Wed, 08/15/2012 - 14:20 | 2707479 DoChenRollingBearing
DoChenRollingBearing's picture

Hugh, no I don't think there will be any confiscation.  Not one that will last too long.  We are going to need gold as capital to deploy after the reset.  They may try to to confiscate/tax/or regulate gold, but all that will not work.  FOFOA discusses the low probability of confiscation:

fofoa.blogspot.com

***

Mickey Fulp (aka "The Mercenary Geologist") recently put up a NICE article on the "rest of the metals" that I post as the last of my series of blog articles (gold, platinum group metals and the rare earths).  They have allowed me to be a syndicator of Mr. Fulp's "Musings", if interested in iron, aluminum, copper, titanium, etc., have a look:

http://tinyurl.com/8o35gd4

The only one left is SILVER.  Which I do not have expertise in.  Mr Lennon Hendrix, tekhneek or anyone else who knows silver well want to write "The Case for Silver" at my blog?  gmail me at my name if interested.
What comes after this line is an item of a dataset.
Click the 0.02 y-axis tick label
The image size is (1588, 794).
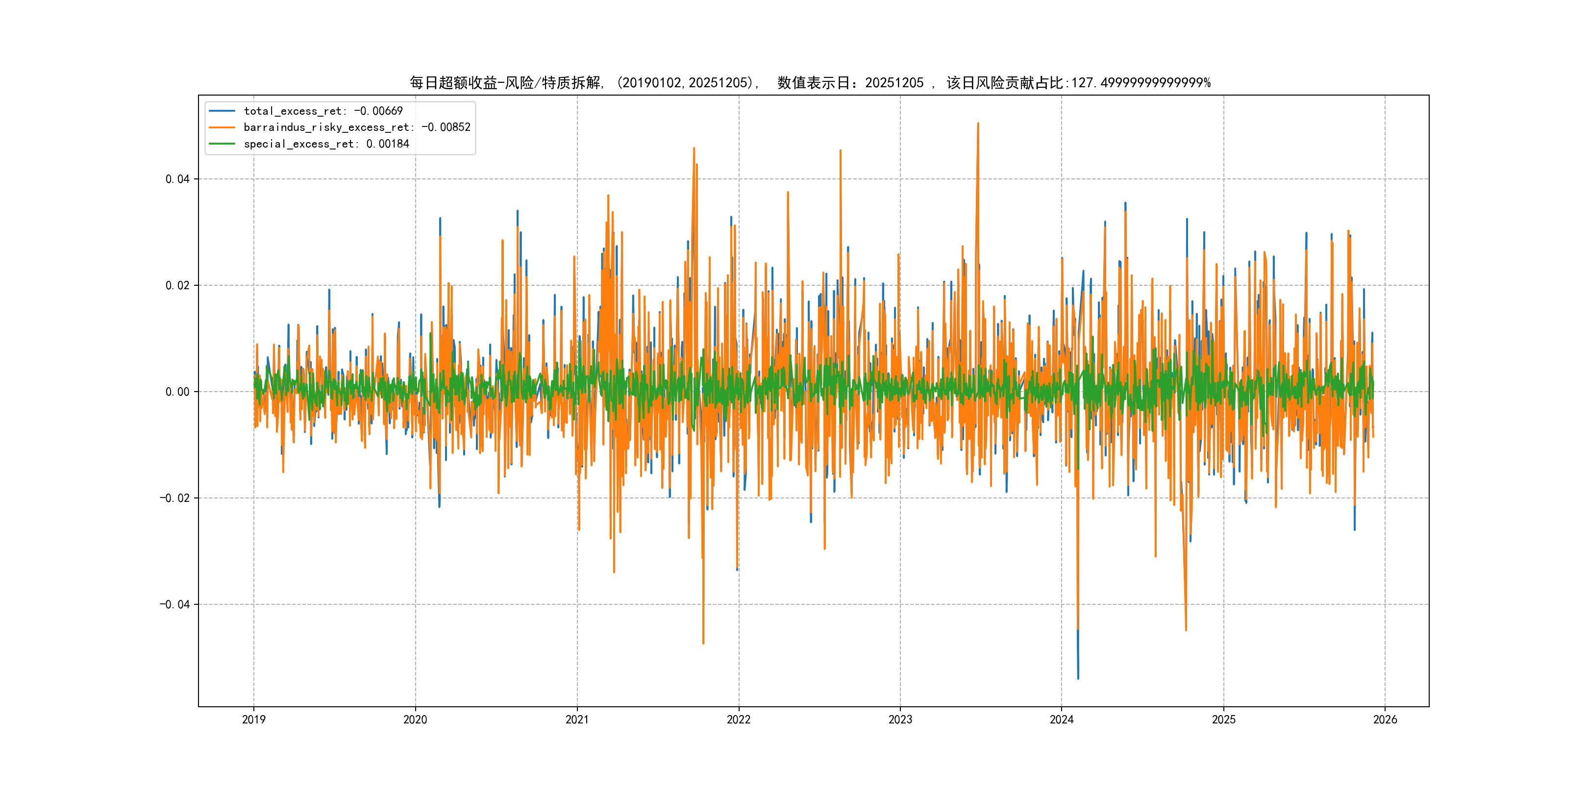178,285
Wed, 08/15/2012 - 14:37 | 2707548 Shameful
Shameful's picture

Confiscation is not hugely likely, what I do expect is a massive "windfall profit tax".  There would be all of no mainline backlash, people only complain about taxes they pay.  As to not working, it's about financial repression, why wouldn't it?  People wouldn't move gold in, well it's insane for foreigners to move gold into the US now, so what change would there be in that regard?  There isn't much gold in private hands in US, it would be more about being able to use the existing anti tax bureaucrats on gold, and forcing those still trying to save into far worse assets.  Down this road leads to the tragic comedy of buying goods as savings and praying they hold value.

After all gold revaluation or "freegold" would only be in a post dollar collapse.  I'd love to hear a argument that as things get crazier that hte government, which exists to consume resources, will become freedom oriented and promote the free flow of gold and savings.  And the "Other countries will do it" that doesn't seem to be working on old NKorea.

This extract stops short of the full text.